Die FKG verweist in ihrer Analyse auf weiterhin hohe Beanstandungsquoten bei Krankenhausabrechnungen. Demnach waren im vierten Quartal 2025 bundesweit 42,7 Prozent der geprüften Krankenhausrechnungen fehlerhaft. Zum Vergleich: Im ersten Quartal 2020 lag die Quote bei 43,7 Prozent.

Aus Sicht der Kommission belegen diese Zahlen, dass die Einführung begrenzter Prüfquoten nicht zu einer nachhaltigen Verbesserung der Abrechnungsqualität geführt hat. Das derzeitige System reduziere die Kontrollintensität, ohne ausreichende Anreize für eine regelkonforme Abrechnung zu schaffen. Gleichzeitig könne die Begrenzung von Prüfungen strategisches Verhalten begünstigen und Fehlanreize setzen.

Die FKG spricht sich deshalb dafür aus, die Prüfquoten vollständig abzuschaffen und wieder zu einem System zurückzukehren, das eine umfassendere Prüfung von Krankenhausabrechnungen ermöglicht. Nach Berechnungen der Kommission könnte dies die gesetzlichen Krankenkassen ab 2027 um rund 1,4 Milliarden Euro entlasten. Der Kabinettsentwurf zum GKV-Beitragssatzstabilisierungsgesetz folgt dieser Empfehlung allerdings nicht vollständig. Statt einer Abschaffung der Prüfquoten ist eine Anpassung der bestehenden Prüfsystematik vorgesehen. Ab 2027 sollen die Prüfquoten und Schwellenwerte zwar verschärft werden. Krankenhäuser mit hohen Beanstandungsquoten sollen künftig häufiger geprüft werden als bisher. Dennoch bleibt das Grundprinzip der mengenmäßigen Begrenzung von Prüfungen bestehen.
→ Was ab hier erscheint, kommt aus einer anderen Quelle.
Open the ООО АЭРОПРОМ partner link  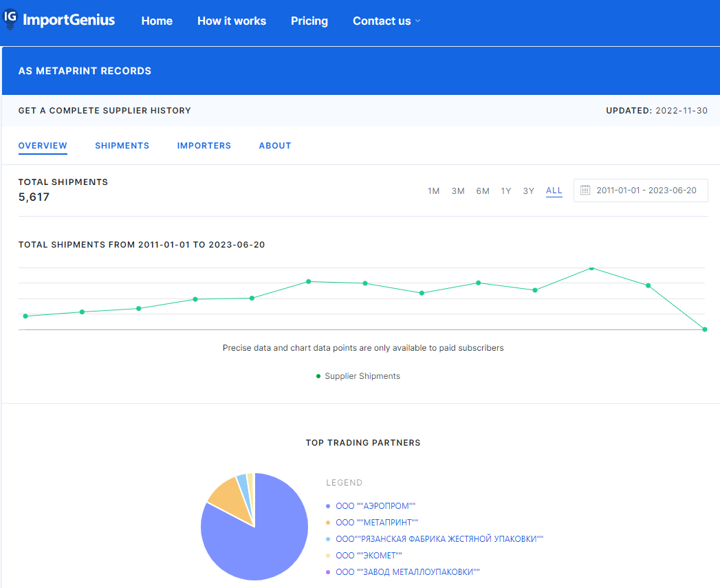pos(375,506)
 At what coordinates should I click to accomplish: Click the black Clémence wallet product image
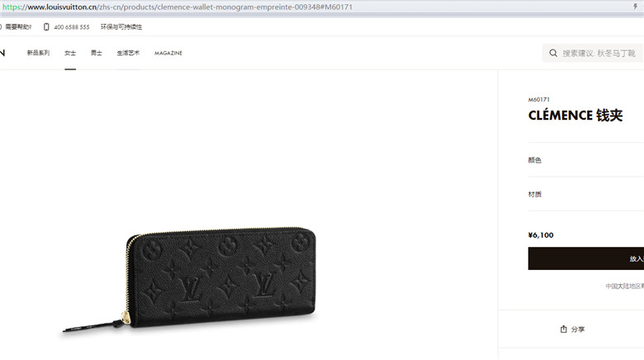189,279
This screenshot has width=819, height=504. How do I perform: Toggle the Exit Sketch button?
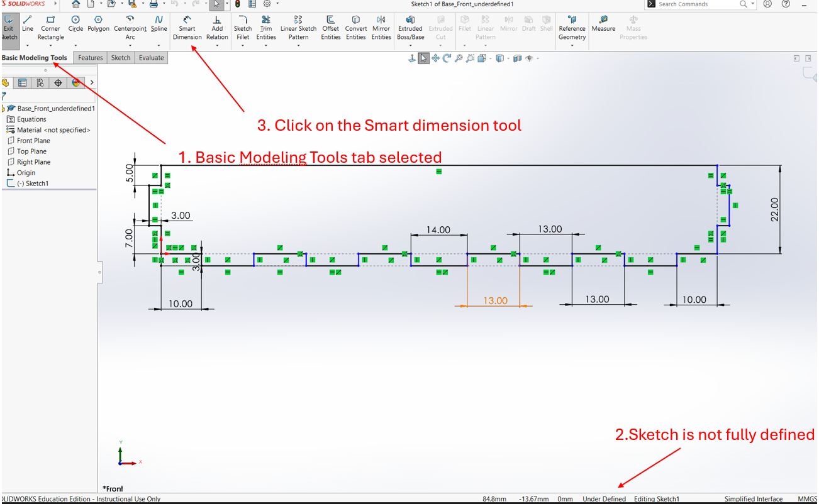9,28
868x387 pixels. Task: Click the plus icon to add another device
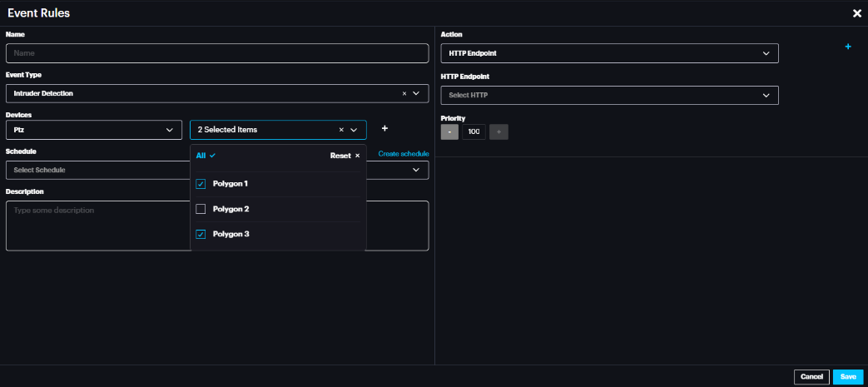pos(384,129)
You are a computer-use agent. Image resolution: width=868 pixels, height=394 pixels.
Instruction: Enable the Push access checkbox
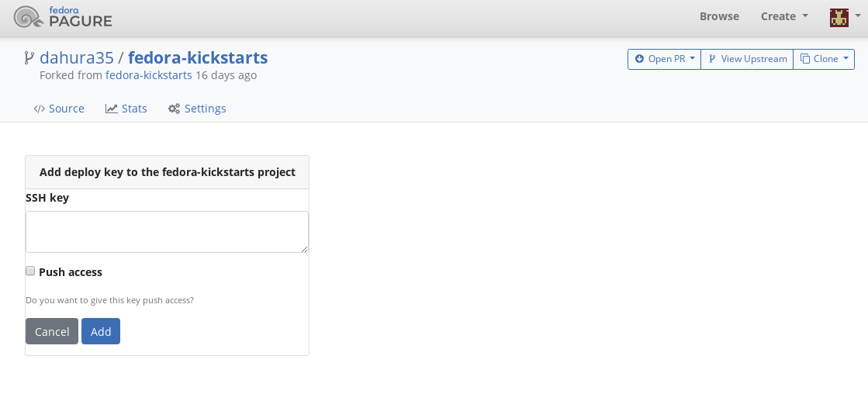click(30, 271)
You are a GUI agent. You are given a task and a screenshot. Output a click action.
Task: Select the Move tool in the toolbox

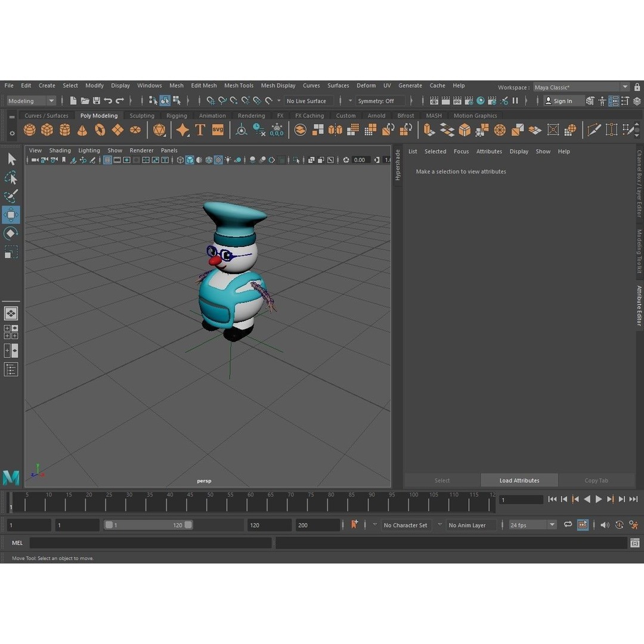(x=11, y=215)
Kritiker bemängeln insbesondere die geplante Obergrenze von 25 Prozent in der höchsten Prüfstufe. Nach dem Entwurf würden selbst Krankenhäuser, bei denen zuvor mindestens 40 Prozent der geprüften Rechnungen beanstandet wurden, weiterhin nur bis zu einem Viertel ihrer Abrechnungen prüfen lassen müssen. Eine vollständige Aufhebung der Prüfquote wäre erst vorgesehen, wenn mehr als 60 Prozent der Krankenhausrechnungen fehlerhaft sind.

Die Diskussion um die Prüfquoten verdeutlicht den grundsätzlichen Zielkonflikt zwischen Bürokratieabbau und wirksamer Abrechnungsprüfung. Während Krankenhäuser seit Jahren auf den hohen administrativen Aufwand durch MD-Prüfungen verweisen, sehen Krankenkassen und Teile der Gesundheitspolitik weiterhin erhebliches Einsparpotenzial durch eine intensivere Kontrolle von Krankenhausabrechnungen.